CHICK COREA & HERBIE HANCOCK AN EVENING WITH ... POLY DOR ROY BUCHANAN LIVE IN JAPAN POLYDOR FRANK ZAPPA JOE’S GARAGE ACTS II & 111 CBS TOM SCOTT STREET BEAT CBS Chick Corea and Herbie Hancock are absolute piano masters. Their monumental skills at the keyboard have been somewhat obscured by their recent infatuations with electronic instrumentation, and, in -Hancock’s case, dance music. This double album is the second set from a series of concerts Corea and Hancock made in 1978. The music is made by two men at two grand pianos (as they say today, acoustic pianos) and resounds with the sheer joy of making music. These are duets not duels and the playing is of the higest order, by turns stately and meditative, festive and fiery, notes cascading in waterfalls. One can only lament that the earlier album was not released here.

**Stated exercise 1**
According to the album review, in what year did Corea and Hancock make the series of concerts this double album comes from?
The review and the records are unrelated material.

**Data rows**
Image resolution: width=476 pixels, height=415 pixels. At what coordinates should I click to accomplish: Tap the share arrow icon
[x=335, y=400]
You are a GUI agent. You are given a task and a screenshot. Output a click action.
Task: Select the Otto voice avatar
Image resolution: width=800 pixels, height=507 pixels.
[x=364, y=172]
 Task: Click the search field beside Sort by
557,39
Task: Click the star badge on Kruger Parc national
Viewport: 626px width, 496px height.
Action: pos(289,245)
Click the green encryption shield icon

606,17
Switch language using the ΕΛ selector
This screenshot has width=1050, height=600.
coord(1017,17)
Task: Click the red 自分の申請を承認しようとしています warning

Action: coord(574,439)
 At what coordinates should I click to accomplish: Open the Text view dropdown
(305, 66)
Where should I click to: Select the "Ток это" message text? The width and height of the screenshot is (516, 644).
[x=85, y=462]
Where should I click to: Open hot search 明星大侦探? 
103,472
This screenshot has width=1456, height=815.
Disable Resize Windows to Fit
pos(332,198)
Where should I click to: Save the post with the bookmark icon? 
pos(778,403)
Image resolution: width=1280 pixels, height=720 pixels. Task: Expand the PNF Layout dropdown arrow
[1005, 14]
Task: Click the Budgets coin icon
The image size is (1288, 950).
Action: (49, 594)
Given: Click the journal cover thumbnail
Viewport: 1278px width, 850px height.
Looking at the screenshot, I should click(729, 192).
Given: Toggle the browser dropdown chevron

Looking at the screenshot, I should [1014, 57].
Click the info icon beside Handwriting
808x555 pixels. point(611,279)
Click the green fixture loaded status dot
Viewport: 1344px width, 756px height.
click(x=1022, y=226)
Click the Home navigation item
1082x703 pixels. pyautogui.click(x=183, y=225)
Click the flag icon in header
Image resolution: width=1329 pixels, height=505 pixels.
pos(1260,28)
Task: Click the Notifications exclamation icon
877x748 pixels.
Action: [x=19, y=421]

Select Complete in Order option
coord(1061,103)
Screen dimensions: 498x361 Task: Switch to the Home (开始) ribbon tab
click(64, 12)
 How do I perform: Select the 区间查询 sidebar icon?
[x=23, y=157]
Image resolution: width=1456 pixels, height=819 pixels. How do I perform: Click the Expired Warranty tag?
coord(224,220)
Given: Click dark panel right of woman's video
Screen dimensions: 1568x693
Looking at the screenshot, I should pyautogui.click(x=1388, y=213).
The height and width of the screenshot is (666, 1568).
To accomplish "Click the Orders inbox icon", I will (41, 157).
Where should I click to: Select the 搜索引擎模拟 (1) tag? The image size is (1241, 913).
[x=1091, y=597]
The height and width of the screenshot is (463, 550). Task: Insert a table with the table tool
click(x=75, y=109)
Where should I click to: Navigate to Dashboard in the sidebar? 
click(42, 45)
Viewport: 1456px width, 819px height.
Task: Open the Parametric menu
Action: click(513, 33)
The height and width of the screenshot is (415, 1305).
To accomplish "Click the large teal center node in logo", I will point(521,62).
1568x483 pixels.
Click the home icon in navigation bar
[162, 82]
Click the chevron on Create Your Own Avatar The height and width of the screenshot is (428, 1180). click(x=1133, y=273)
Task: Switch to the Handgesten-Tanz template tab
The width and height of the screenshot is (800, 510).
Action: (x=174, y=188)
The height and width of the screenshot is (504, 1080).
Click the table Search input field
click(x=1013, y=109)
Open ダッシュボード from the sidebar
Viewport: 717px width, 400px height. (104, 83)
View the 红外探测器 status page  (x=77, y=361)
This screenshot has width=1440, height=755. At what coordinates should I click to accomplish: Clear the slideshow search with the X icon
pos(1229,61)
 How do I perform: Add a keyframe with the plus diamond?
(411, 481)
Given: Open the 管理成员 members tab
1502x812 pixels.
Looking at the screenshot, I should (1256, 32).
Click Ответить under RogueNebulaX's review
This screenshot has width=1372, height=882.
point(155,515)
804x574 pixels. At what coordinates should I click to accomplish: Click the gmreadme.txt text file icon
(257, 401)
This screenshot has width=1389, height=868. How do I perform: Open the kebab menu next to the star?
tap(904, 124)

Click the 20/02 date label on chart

**Stated exercise 2**
Copy out again, unchanged, the lines of the records between the line containing "Given: Toggle the browser dropdown chevron" and the line containing "click(x=1013, y=109)", inclusive.

**Final answer 1**
1978

**Final answer 2**
Given: Toggle the browser dropdown chevron

Looking at the screenshot, I should [1014, 57].
Click the info icon beside Handwriting
808x555 pixels. point(611,279)
Click the green fixture loaded status dot
Viewport: 1344px width, 756px height.
click(x=1022, y=226)
Click the Home navigation item
1082x703 pixels. pyautogui.click(x=183, y=225)
Click the flag icon in header
Image resolution: width=1329 pixels, height=505 pixels.
pos(1260,28)
Task: Click the Notifications exclamation icon
877x748 pixels.
Action: [x=19, y=421]

Select Complete in Order option
coord(1061,103)
Screen dimensions: 498x361 Task: Switch to the Home (开始) ribbon tab
click(64, 12)
 How do I perform: Select the 区间查询 sidebar icon?
[x=23, y=157]
Image resolution: width=1456 pixels, height=819 pixels. How do I perform: Click the Expired Warranty tag?
coord(224,220)
Given: Click dark panel right of woman's video
Screen dimensions: 1568x693
Looking at the screenshot, I should pyautogui.click(x=1388, y=213).
The height and width of the screenshot is (666, 1568).
To accomplish "Click the Orders inbox icon", I will (41, 157).
Where should I click to: Select the 搜索引擎模拟 (1) tag? The image size is (1241, 913).
[x=1091, y=597]
The height and width of the screenshot is (463, 550). Task: Insert a table with the table tool
click(x=75, y=109)
Where should I click to: Navigate to Dashboard in the sidebar? 
click(42, 45)
Viewport: 1456px width, 819px height.
Task: Open the Parametric menu
Action: click(513, 33)
The height and width of the screenshot is (415, 1305).
To accomplish "Click the large teal center node in logo", I will point(521,62).
1568x483 pixels.
Click the home icon in navigation bar
[162, 82]
Click the chevron on Create Your Own Avatar The height and width of the screenshot is (428, 1180). click(x=1133, y=273)
Task: Switch to the Handgesten-Tanz template tab
The width and height of the screenshot is (800, 510).
Action: (x=174, y=188)
The height and width of the screenshot is (504, 1080).
Click the table Search input field
click(x=1013, y=109)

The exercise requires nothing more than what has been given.